**PASSAGE FOR REVIEW**
Gum-lung health link
‘Most chronic lung diseases are characterised by inflammation, with lots of mucus, which makes it hard to breathe,’ Dr Bertelsen states. ‘This inflammation is caused by Gram-negative bacteria.’ So named because they don’t take up a violet-coloured dye (from Danish microbiologist Hans Christian Gram). BRuSH is especially interested in those bacteria.
Periodontitis, more commonly called gum disease, is a common bacterial infection that involves severe inflammation in the gums and can even destroy the jawbone supporting the teeth. It is estimated that more than half of European adults suffer from some form of periodontitis, many without realising it. Some bacteria found in infected gum as well as heart tissue, such as Porphyromonas gingivalis and Streptococcus mutans, produce a compound known as lipid A. This comes in a range of chemical forms, one of which is especially potent at causing inflammation attributed to Gram-negative bacteria.
It is already known that patients with severe lung disease, such as COPD, often have severe gum disease too, but it is unclear which comes first. To resolve this, the BRuSH project will investigate by enrolling young patients with mild to moderate gum disease. Dentists will treat away bacteria from their mouth – the traditional treatment for periodontitis. Saliva and blood samples will be taken before and after the procedure.

**Dataset entries**

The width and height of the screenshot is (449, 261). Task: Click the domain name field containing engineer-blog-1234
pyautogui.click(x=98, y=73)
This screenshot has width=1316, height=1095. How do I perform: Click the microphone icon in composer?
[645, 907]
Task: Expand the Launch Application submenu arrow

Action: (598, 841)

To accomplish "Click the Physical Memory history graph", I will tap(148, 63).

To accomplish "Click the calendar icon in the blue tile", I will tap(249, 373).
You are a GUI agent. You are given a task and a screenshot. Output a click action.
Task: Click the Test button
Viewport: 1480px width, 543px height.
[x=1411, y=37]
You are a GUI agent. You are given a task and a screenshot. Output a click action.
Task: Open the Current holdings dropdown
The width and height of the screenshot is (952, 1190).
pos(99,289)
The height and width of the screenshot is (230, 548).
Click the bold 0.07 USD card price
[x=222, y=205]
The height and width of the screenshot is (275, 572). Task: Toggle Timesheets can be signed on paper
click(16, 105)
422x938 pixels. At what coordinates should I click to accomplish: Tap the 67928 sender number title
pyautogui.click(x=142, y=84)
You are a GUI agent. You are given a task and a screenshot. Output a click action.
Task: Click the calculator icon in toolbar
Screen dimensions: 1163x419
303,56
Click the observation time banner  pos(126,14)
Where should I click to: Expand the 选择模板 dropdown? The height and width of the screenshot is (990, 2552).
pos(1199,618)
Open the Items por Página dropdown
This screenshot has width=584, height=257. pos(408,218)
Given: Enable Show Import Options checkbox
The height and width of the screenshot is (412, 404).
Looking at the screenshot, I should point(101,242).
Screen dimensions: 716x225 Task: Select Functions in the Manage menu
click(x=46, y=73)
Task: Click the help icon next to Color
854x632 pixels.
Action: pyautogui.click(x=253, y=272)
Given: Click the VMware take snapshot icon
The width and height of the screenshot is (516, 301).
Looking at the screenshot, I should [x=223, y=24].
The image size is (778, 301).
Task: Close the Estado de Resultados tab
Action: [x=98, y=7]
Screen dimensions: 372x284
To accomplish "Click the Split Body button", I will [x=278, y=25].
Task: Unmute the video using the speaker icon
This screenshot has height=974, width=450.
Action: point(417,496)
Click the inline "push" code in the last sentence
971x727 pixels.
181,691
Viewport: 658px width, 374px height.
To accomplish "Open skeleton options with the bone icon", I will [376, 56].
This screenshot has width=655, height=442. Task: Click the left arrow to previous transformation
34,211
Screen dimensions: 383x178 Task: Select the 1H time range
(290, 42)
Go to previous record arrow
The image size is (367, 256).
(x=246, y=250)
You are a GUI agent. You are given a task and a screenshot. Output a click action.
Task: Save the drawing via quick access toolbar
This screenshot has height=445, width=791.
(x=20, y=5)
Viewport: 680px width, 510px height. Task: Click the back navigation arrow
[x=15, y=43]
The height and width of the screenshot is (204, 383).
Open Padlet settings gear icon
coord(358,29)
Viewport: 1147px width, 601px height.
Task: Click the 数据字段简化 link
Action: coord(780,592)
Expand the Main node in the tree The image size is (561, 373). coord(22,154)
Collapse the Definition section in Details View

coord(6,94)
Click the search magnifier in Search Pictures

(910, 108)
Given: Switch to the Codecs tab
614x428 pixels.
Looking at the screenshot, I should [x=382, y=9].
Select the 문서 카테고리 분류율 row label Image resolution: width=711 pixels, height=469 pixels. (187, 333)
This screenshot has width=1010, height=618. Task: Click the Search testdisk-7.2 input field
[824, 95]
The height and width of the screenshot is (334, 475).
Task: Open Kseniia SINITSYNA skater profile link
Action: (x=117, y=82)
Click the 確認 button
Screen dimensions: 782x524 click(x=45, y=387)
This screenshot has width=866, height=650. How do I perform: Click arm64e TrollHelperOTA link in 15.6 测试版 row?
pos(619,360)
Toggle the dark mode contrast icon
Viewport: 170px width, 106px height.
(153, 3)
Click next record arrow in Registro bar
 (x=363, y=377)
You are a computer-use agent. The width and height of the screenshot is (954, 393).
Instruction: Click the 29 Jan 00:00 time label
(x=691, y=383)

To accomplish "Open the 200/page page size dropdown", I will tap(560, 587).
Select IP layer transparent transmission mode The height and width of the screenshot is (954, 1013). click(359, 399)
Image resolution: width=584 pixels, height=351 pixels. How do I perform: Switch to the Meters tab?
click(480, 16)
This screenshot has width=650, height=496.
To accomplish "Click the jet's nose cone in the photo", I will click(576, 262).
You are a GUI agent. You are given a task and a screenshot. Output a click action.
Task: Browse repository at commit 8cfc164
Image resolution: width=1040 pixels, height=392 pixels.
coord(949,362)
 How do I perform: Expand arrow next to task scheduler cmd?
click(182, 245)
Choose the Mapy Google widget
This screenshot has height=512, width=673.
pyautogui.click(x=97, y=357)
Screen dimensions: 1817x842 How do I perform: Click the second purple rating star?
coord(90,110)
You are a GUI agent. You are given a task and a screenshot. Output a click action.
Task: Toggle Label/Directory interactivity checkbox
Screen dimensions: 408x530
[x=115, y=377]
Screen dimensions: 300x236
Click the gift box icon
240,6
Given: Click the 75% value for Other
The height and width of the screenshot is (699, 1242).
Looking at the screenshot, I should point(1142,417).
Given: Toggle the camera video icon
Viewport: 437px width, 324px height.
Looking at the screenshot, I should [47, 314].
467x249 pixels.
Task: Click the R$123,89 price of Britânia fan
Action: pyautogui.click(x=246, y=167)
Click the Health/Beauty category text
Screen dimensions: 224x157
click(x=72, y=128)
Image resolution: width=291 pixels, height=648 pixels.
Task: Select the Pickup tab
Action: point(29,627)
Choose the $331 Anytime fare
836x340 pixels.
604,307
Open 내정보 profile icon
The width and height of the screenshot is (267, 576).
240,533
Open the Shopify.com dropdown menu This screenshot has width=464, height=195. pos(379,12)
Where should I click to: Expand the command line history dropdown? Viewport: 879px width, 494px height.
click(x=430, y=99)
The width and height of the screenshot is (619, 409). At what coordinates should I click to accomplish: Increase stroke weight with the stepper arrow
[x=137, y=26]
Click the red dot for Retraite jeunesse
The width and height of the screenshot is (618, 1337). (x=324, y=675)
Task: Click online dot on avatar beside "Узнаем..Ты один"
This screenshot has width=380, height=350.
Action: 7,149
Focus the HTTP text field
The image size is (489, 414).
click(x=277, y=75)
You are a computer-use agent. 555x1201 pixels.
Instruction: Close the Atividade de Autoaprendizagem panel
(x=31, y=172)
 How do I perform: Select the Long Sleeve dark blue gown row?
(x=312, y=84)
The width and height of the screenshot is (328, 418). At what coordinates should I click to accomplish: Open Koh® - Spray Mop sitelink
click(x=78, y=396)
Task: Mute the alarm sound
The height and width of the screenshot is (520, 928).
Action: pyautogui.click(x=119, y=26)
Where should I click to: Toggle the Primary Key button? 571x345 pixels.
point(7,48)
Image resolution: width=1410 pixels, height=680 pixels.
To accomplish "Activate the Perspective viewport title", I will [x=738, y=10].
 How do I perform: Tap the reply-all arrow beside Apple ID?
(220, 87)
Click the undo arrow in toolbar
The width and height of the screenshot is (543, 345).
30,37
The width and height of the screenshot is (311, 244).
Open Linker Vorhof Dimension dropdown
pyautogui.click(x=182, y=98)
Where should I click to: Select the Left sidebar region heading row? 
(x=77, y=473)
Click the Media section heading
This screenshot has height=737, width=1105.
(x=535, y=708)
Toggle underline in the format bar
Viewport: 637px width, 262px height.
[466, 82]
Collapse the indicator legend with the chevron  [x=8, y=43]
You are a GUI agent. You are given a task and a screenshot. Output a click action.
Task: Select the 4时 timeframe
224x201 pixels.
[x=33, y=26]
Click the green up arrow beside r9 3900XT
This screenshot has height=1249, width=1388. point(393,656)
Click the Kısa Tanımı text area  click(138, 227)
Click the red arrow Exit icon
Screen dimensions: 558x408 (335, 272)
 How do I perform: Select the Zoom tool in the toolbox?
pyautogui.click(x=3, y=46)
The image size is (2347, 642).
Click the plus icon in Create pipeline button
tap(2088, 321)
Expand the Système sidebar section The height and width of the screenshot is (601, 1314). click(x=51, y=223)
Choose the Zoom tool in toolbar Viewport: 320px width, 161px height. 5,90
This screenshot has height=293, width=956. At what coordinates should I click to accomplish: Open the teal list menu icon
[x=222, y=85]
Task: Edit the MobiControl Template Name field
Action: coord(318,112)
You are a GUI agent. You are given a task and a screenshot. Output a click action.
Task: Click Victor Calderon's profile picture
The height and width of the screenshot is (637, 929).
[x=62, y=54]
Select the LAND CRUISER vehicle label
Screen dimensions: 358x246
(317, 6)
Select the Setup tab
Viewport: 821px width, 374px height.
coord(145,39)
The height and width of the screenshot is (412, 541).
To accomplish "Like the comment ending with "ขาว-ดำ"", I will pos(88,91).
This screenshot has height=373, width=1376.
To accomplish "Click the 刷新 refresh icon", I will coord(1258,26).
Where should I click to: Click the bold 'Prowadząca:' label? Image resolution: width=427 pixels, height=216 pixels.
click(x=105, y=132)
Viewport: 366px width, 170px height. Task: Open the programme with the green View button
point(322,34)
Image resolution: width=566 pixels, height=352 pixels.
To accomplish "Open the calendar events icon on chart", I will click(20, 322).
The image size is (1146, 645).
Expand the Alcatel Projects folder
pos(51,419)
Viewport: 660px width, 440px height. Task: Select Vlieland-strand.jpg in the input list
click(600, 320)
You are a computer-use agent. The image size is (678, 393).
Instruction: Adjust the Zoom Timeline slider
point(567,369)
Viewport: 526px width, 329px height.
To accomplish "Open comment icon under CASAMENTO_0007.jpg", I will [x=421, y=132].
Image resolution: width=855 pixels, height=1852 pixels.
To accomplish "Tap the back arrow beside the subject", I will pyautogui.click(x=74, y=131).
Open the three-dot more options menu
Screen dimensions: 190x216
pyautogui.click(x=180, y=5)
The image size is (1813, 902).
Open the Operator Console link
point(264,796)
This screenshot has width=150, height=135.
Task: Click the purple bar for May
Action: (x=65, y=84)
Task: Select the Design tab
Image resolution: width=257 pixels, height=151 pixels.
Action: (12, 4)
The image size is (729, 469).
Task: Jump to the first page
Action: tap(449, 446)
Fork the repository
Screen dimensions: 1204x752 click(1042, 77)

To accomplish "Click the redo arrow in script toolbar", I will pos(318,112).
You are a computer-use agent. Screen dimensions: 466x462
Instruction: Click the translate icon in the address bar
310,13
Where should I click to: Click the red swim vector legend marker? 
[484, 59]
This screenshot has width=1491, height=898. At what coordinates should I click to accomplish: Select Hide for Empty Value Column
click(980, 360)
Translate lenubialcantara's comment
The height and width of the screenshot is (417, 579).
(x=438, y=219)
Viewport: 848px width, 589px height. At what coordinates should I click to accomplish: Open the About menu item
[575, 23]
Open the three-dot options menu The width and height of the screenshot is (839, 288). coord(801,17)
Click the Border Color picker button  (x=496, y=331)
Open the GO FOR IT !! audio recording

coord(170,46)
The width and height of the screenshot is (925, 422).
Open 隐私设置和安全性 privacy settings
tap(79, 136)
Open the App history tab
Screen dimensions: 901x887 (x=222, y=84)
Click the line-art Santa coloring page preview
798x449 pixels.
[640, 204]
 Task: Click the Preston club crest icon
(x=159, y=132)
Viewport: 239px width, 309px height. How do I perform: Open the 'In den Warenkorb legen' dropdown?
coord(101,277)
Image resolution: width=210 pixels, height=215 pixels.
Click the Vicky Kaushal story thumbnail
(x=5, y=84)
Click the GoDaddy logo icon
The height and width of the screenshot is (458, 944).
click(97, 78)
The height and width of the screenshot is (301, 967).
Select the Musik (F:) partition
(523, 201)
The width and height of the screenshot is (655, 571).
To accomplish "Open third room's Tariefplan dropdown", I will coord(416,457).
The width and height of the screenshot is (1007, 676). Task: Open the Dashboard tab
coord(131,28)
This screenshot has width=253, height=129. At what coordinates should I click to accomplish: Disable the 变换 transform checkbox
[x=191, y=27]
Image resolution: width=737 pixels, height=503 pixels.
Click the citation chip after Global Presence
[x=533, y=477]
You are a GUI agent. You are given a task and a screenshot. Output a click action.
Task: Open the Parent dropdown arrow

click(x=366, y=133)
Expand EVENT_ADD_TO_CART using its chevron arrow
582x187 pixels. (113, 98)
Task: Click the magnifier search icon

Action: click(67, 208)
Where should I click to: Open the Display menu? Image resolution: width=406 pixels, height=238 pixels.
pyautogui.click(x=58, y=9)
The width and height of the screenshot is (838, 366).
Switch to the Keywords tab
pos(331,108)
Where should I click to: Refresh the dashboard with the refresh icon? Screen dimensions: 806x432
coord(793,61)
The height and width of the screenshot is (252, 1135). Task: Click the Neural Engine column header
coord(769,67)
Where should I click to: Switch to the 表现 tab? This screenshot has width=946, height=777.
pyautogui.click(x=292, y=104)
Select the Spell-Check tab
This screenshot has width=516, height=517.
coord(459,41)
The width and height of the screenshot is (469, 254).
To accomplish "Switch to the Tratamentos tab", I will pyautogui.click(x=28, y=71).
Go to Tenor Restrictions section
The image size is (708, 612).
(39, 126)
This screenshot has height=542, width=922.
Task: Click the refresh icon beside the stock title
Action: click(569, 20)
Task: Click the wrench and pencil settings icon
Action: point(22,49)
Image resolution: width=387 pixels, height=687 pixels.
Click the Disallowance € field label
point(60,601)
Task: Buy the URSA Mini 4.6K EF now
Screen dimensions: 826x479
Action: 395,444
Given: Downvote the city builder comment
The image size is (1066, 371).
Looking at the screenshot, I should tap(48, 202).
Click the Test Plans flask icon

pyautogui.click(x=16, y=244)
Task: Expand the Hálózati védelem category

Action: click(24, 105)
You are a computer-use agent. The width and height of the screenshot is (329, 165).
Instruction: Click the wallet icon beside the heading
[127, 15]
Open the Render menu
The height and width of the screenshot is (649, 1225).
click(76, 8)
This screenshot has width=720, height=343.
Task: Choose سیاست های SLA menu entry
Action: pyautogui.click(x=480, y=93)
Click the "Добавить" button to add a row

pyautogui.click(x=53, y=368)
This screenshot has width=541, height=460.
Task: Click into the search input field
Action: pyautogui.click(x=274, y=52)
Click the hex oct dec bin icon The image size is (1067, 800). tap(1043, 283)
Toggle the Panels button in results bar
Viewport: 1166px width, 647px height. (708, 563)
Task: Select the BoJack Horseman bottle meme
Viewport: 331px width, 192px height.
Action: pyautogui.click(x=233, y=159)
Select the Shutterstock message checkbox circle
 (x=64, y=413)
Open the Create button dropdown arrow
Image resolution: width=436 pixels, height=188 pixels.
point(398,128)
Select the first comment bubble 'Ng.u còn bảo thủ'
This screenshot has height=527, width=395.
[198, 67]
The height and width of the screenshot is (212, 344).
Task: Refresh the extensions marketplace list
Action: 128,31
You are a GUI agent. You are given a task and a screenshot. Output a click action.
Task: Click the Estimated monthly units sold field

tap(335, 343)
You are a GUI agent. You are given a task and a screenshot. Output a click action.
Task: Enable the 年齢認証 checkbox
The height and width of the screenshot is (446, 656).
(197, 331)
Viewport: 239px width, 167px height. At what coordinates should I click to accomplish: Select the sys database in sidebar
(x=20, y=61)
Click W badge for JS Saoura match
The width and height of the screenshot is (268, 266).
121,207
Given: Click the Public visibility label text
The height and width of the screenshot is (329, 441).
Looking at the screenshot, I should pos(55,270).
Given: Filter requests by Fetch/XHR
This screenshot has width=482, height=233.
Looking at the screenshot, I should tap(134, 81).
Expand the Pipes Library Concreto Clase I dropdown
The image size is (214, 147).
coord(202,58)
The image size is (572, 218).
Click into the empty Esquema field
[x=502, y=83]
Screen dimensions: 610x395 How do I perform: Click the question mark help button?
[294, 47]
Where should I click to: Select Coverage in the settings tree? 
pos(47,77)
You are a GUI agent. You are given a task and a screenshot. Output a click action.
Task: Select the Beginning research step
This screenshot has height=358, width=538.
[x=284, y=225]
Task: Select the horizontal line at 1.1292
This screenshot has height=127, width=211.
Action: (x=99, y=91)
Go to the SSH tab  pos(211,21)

**WORK INSTRUCTIONS**
- a) In the passage on the gum-lung health link, what compound do Porphyromonas gingivalis and Streptococcus mutans produce?
- b) Echo everything in the gum-lung health passage from "Gum-lung health link" down to "in those bacteria.".
- c) Proceed with the passage on the gum-lung health link, writing on from its last sentence.

**RESULTS IN ORDER**
- a) They produce lipid A.

- b)
Gum-lung health link
‘Most chronic lung diseases are characterised by inflammation, with lots of mucus, which makes it hard to breathe,’ Dr Bertelsen states. ‘This inflammation is caused by Gram-negative bacteria.’ So named because they don’t take up a violet-coloured dye (from Danish microbiologist Hans Christian Gram). BRuSH is especially interested in those bacteria.

- c)
‘We want to see if removing the bacteria in a relatively young population, before they have any respiratory diseases, actually improves lung function,’ said Dr Bertelsen. If removing the bacteria leads to better lung health, this will demonstrate that oral hygiene is far more important for lung health than previously thought. This would underline just how important tooth brushing, flossing between teeth, and dental visits are in young adults for their future lung health.
‘In Norway, healthcare is free, but going to the dentist is very expensive,’ said Dr Bertelsen, ‘and young adults in their 20s might not go for check-ups unless something is wrong.’ She worries that the consequences may be a build-up of bacteria that secrete toxins that are detrimental to their lung health over time and may promote lung diseases.
Will saliva tests replace blood tests?
Don’t take your saliva for granted. It says a lot about your health. As indicated, bacteria present in saliva might one day inform researchers about the future lung health, but also other diseases too. And although it is routine to take blood samples from patients, doctors in future may learn about their patient’s health simply by taking a mouth swab. The idea is for the saliva to be tested there and then, without the need for sophisticated and expensive lab tests.
‘There is an urgent need for very sensitive and simple sensors that could be used in the dentist or a doctor’s office or even a patient’s home,’ said Professor Bojan Petrovic, dental scientist at the University of Novi Sad in Serbia. This would allow more people to be tested and diagnosed, easier and faster, and thereby receive any appropriate treatment earlier. Petrovic is involved in a research project (SALSETH) that seeks to use tiny amounts of saliva, with just a few reagents, to run fast and inexpensive tests using advances in microfluidics – the precise control of miniscule amounts of fluids in microchannels.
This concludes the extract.